◆ **Exercise goal**: Among the entries below, which lines include the string "agent"? Show each one.

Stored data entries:
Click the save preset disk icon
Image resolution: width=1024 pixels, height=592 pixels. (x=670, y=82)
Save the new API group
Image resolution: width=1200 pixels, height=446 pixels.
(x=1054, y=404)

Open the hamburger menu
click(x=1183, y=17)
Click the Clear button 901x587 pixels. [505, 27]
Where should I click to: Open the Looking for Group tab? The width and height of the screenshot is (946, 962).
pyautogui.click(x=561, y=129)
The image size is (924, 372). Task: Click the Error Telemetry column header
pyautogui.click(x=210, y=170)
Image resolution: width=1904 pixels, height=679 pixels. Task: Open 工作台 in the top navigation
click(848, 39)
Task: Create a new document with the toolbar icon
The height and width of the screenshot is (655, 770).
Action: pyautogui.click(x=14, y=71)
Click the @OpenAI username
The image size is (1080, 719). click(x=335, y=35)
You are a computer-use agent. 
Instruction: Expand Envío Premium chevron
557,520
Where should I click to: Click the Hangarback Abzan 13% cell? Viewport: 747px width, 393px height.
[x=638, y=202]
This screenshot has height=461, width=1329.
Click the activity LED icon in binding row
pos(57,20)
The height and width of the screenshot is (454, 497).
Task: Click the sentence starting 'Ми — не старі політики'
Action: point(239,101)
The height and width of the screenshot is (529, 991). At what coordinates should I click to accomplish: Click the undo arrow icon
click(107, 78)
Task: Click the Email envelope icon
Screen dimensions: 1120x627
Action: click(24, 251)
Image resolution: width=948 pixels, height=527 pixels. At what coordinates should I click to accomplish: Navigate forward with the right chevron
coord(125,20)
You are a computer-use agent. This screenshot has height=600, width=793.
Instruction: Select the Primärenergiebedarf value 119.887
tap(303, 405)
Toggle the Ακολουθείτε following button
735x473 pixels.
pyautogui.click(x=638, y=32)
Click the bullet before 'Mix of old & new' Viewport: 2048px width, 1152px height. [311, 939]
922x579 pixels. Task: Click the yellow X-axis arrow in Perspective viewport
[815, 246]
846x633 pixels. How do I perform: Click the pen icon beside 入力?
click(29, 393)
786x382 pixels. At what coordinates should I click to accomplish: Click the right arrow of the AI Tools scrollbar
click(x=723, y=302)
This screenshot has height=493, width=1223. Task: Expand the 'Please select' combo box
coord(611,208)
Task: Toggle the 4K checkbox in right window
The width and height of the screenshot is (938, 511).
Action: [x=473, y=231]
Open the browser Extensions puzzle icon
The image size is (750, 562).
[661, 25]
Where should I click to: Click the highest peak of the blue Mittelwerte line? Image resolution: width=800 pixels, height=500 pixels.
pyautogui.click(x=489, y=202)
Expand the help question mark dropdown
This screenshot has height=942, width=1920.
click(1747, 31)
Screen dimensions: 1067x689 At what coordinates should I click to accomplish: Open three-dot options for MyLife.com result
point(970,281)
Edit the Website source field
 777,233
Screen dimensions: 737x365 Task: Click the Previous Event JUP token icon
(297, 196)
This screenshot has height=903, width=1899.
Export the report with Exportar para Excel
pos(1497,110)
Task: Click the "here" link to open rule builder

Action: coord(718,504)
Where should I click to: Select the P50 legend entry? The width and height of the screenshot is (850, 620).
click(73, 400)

◆ **Output below**:
You are a computer-use agent. 
You are a computer-use agent. This screenshot has height=600, width=793.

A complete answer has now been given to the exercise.